Why is AI hard and Physics simple?

The Big Picture

Here’s a puzzle that should bother you more than it probably does: the same civilization that can predict the precise moment an electron changes energy levels, to eleven decimal places, cannot reliably explain why a neural network learned to recognize cats. We can split atoms and model the birth of the universe, but we mostly don’t know why deep learning works. Physics: comprehensible. Intelligence: mysterious. Why?

That’s the central question MIT theoretical physicist Daniel A. Roberts takes on in this provocative essay. His answer is not just philosophical. It’s a call to action. Roberts argues that the tools physicists have spent centuries developing, their instinct for finding hidden structure in apparent chaos, are exactly what AI needs. He identifies a single unifying principle linking both fields: sparsity, the idea that a small number of deep rules govern a vast range of phenomena, and that finding those rules is the whole game.

Key Insight: The same reason physics is tractable (nature is sparse, governed by a small number of rules) is why machine learning works at all. Exploiting sparsity is the secret shared by both fields.

How It Works

Start with why AI is hard. Roberts opens with the no-free-lunch theorem, a result from mathematical statistics that sounds like a death sentence for machine learning: if you average over all possible problems, no algorithm does better than random guessing.
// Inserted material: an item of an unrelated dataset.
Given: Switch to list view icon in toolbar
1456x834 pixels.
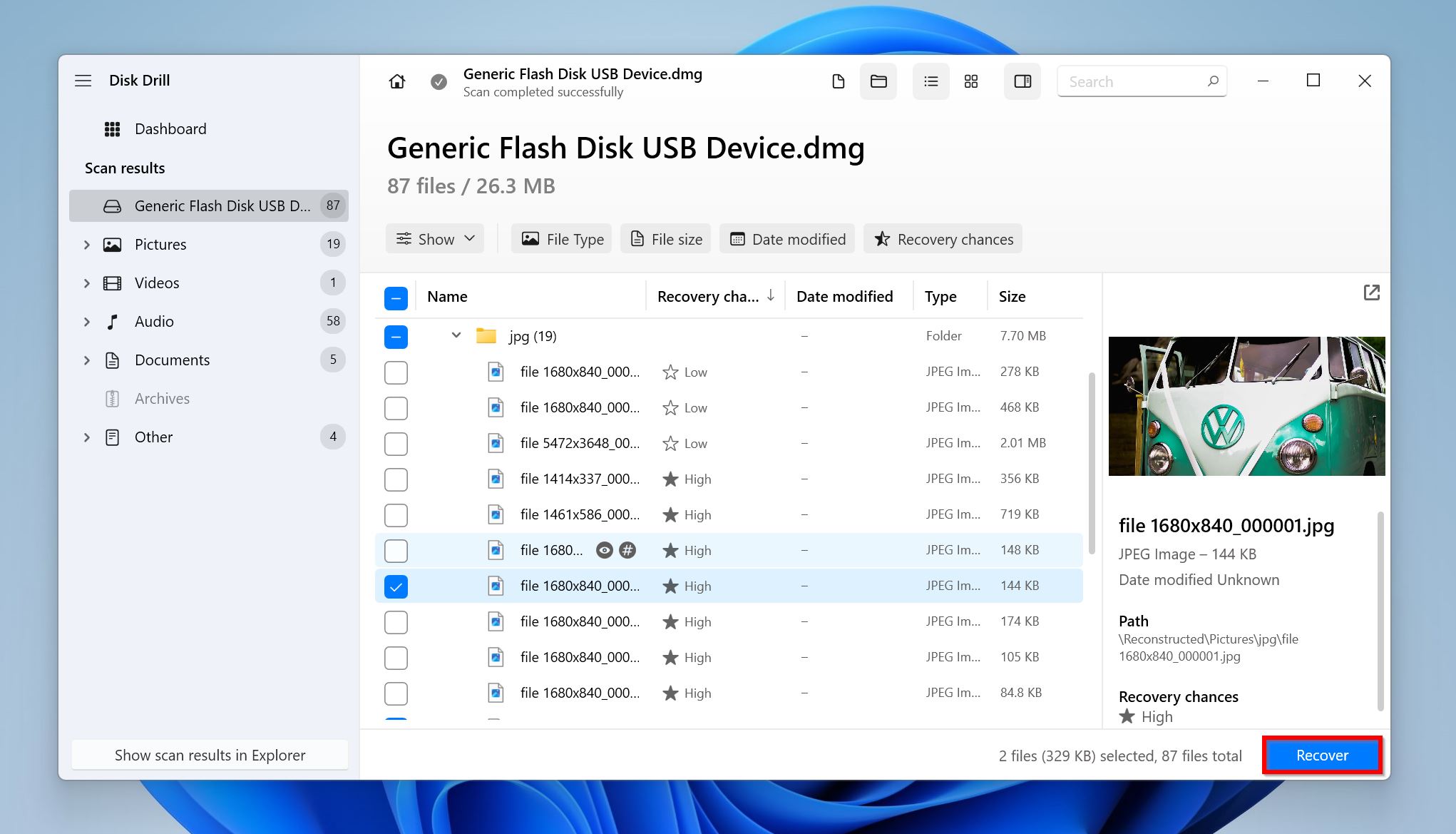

Consider images. An n-pixel black-and-white image is one of 2ⁿ possibilities. The number of ways to assign labels to all those images is 2^(2ⁿ), doubly exponential. For just 9 pixels, that’s more possible labeling schemes than atoms in the observable universe. And yet humans learn. Deep learning works. Cats get recognized. The tension demands explanation.

The resolution is structure. Random labelings of random images are mathematically possible but humanly meaningless. Real tasks have deep regularities: cat images share features with other cat images, and labels correlate with those features. The actual functions describing meaningful phenomena occupy a tiny, structured corner of all possible functions. This is sparsity, and it’s the only reason generalization is possible at all.

Physics discovered this long ago. Effective field theory, one of the physicist’s most powerful tools, is sparsity in action: you don’t need to know every detail of a system to make accurate predictions. You identify the few relevant degrees of freedom and build your theory around them.

The Standard Model describes all known fundamental particles with roughly 20 parameters. Thermodynamics reduces the behavior of 10²³ molecules to temperature and pressure. Physics works because nature is sparse.

Machine learning is doing the same thing, whether it knows it or not:

• Training a neural network means fitting a model to data, exactly what physicists do when tuning parameters to match experiment
• Generalization works only when the target function has sparse structure the model can discover
• Deep learning succeeds in part because hierarchical architectures mirror the hierarchical structure of physical reality: edges compose into shapes, shapes into objects, objects into scenes

The gap is clear: physics has a mature theoretical framework for understanding when and why its models work. Machine learning mostly doesn’t, yet.

Why It Matters

Roberts is making a disciplinary argument, not just a mathematical one. He’s urging theoretical physicists to enter AI not as consultants, but as physicists, bringing their characteristic interplay between theory and experiment, their comfort with approximation and scaling, their nose for the right variables.

The physicist doesn’t demand a rigorous proof before engaging with a problem. She builds intuition, makes predictions, tests them against data, and refines. That cycle is what deep learning theory needs.

The stakes are real. AI systems are increasingly embedded in consequential decisions (scientific discovery, medical diagnosis, infrastructure) and we still lack a principled understanding of what makes them work or fail. Roberts points toward developing a genuine theoretical physics of deep learning: predictive, falsifiable, built from first principles the way a physicist would build it, with controlled approximations validated against real networks.

The connection to physics isn’t merely metaphorical. Techniques from statistical mechanics, including mean-field theory (approximating large systems by focusing on averages), the replica method (a mathematical tool for studying disordered systems), and the renormalization group (a framework for understanding how physical laws change across scales), are already finding direct application in understanding neural network training and generalization. The influence runs both ways: AI problems are reshaping how physicists think about complexity itself.

Bottom Line: AI lacks the hard-won insight that made physics tractable: the world is sparse. Roberts’ prescription, to bring physicists into AI to work as physicists rather than just as mathematicians, could be the missing piece in building a genuine science of intelligence.